Task to complete: Rewrite the listing below, replacing every "Locate an element on the screen" with "Find an element on the screen" and keeping everything else the same.

Records for this task:
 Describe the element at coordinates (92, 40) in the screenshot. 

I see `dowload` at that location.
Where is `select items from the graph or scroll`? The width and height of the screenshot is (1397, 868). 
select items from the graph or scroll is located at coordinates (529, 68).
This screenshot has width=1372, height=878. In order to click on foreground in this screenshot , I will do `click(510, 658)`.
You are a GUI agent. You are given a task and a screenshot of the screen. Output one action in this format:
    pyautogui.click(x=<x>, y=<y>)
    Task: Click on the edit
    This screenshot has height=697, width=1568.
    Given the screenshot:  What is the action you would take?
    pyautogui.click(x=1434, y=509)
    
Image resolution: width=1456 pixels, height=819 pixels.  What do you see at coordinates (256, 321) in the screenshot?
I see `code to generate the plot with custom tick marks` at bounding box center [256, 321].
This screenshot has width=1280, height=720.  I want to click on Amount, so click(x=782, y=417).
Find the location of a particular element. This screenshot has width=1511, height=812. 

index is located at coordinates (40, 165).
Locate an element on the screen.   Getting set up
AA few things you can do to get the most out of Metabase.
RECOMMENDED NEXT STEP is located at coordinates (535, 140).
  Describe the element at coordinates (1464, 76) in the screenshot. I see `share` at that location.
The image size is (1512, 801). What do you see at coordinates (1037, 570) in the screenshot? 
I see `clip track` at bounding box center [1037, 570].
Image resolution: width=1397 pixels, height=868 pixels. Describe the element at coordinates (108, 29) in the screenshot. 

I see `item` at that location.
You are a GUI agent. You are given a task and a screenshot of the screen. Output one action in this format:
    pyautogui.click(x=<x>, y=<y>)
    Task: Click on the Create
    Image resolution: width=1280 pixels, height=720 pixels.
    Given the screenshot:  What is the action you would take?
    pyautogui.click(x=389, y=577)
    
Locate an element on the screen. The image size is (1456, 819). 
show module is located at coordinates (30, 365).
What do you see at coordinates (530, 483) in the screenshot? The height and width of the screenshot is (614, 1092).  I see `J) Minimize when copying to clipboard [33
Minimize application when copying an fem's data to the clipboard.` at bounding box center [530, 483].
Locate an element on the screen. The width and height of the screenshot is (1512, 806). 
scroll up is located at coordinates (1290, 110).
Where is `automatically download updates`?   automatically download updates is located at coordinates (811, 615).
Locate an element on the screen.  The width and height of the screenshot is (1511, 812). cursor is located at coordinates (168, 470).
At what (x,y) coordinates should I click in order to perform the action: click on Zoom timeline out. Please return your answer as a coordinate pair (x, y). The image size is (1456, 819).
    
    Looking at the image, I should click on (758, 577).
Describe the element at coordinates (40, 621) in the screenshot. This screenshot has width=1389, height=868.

Final result:
 Describe the element at coordinates (92, 40) in the screenshot. 

I see `dowload` at that location.
Where is `select items from the graph or scroll`? The width and height of the screenshot is (1397, 868). 
select items from the graph or scroll is located at coordinates (529, 68).
This screenshot has width=1372, height=878. In order to click on foreground in this screenshot , I will do `click(510, 658)`.
You are a GUI agent. You are given a task and a screenshot of the screen. Output one action in this format:
    pyautogui.click(x=<x>, y=<y>)
    Task: Click on the edit
    This screenshot has height=697, width=1568.
    Given the screenshot:  What is the action you would take?
    pyautogui.click(x=1434, y=509)
    
Image resolution: width=1456 pixels, height=819 pixels.  What do you see at coordinates (256, 321) in the screenshot?
I see `code to generate the plot with custom tick marks` at bounding box center [256, 321].
This screenshot has width=1280, height=720.  I want to click on Amount, so click(x=782, y=417).
Find the location of a particular element. This screenshot has width=1511, height=812. 

index is located at coordinates (40, 165).
Find an element on the screen.   Getting set up
AA few things you can do to get the most out of Metabase.
RECOMMENDED NEXT STEP is located at coordinates (535, 140).
  Describe the element at coordinates (1464, 76) in the screenshot. I see `share` at that location.
The image size is (1512, 801). What do you see at coordinates (1037, 570) in the screenshot? 
I see `clip track` at bounding box center [1037, 570].
Image resolution: width=1397 pixels, height=868 pixels. Describe the element at coordinates (108, 29) in the screenshot. 

I see `item` at that location.
You are a GUI agent. You are given a task and a screenshot of the screen. Output one action in this format:
    pyautogui.click(x=<x>, y=<y>)
    Task: Click on the Create
    Image resolution: width=1280 pixels, height=720 pixels.
    Given the screenshot:  What is the action you would take?
    pyautogui.click(x=389, y=577)
    
Find an element on the screen. The image size is (1456, 819). 
show module is located at coordinates (30, 365).
What do you see at coordinates (530, 483) in the screenshot? The height and width of the screenshot is (614, 1092).  I see `J) Minimize when copying to clipboard [33
Minimize application when copying an fem's data to the clipboard.` at bounding box center [530, 483].
Find an element on the screen. The width and height of the screenshot is (1512, 806). 
scroll up is located at coordinates (1290, 110).
Where is `automatically download updates`?   automatically download updates is located at coordinates (811, 615).
Find an element on the screen.  The width and height of the screenshot is (1511, 812). cursor is located at coordinates (168, 470).
At what (x,y) coordinates should I click in order to perform the action: click on Zoom timeline out. Please return your answer as a coordinate pair (x, y). The image size is (1456, 819).
    
    Looking at the image, I should click on (758, 577).
Describe the element at coordinates (40, 621) in the screenshot. This screenshot has width=1389, height=868.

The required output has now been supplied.